Are You Fully Charged?

Are You Fully Charged?

Hi folks!

Happy New Year! Hope you’ve found some sparkle in your first week of the year.

100 percent chargedThis week’s inspiration comes from a small electronic device that rests beneath my right hand, just above the joystick of my power wheelchair: the battery indicator gauge.

It’s a useful device, one that keeps me informed about how much electrical charge is left in my wheelchair. It gives me power percentages as well as a color warning that ranges from green at 100% through yellow down to red that ends at 0%.

Rarely do I reach the red zone unless I’m super active or the overnight charger fails when the plug between my wheelchair and the battery charger is loose and prevents a solid charge. The next day the gauge reads higher, but not 100%–a terrible way to start the day because I know I have to find time to sit still by an electrical outlet and plug the wheelchair in. I can’t move while it’s being charged.

Not fun.

And so not me.

Once during the week before Christmas, I forgot to double-check the charger connection and I woke up to the dreaded yellow zone. I had to park, plug-in, and sit for ninety minutes at the Nordstrom Café while my nephew and his girlfriend shopped. Yes, I had lunch and left a very nice tip since I had to ask them to unplug their cordless vacuum to assist me in my predicament.

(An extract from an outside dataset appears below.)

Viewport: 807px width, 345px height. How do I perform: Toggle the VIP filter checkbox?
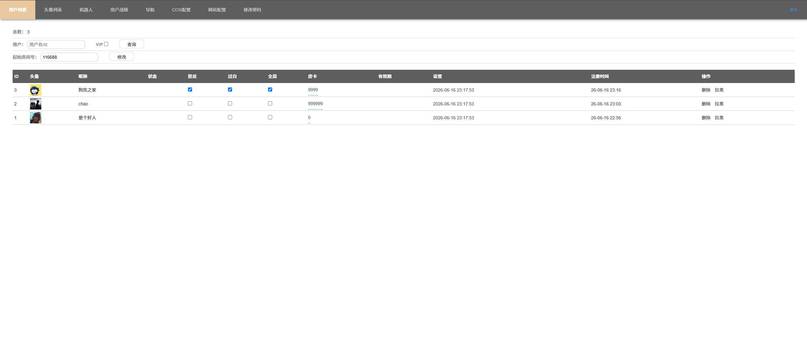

However, those mini-charges don’t last as long as the overnight charge, so a few hours later I was back in the yellow zone.

I’ve thought about and even envied my wheelchair’s gauge as I have slowly recovered from Christmas. Don’t get me wrong, I LOVED Christmas this year, especially with my new grandbaby, Blakely Faye. I wouldn’t change a single minute of the FIFTEEN days of family: dinners for ten, brunch for twelve, five trips to the airport, six trips to the mall, game nights, movie nights, take-out, and pizza ordered in—just once.

Every single day, even when fully charged, my wheelchair reached the red zone by the time my head hit the pillow.

red guageAnd then on Christmas Eve, I experienced a first: My wheelchair was at 0% by 9 p.m. I couldn’t park and plug-in since I still had stockings to do and needed to keep moving.

“I’m not exactly sure what happens when I reach 0% and don’t stop to charge,” I told my son. “Want to grab an extension cord and hang out with me? We might have ourselves a little adventure this evening.”

“Sure, Ma. I’m up for it,” he said.

So we put on Home Alone that he watched while I wrapped and stuffed. I scooted slowly back and forth between the gifts and stockings, minimizing my movements as much as possible.

Then a strange thing happened. Without being plugged in, the gauge moved from 0% to 2%. Then to 4%. By the time I was ready to get in bed a few hours later, it had reached 6%.

I guess “resting,” even without charging, counted—at least that night.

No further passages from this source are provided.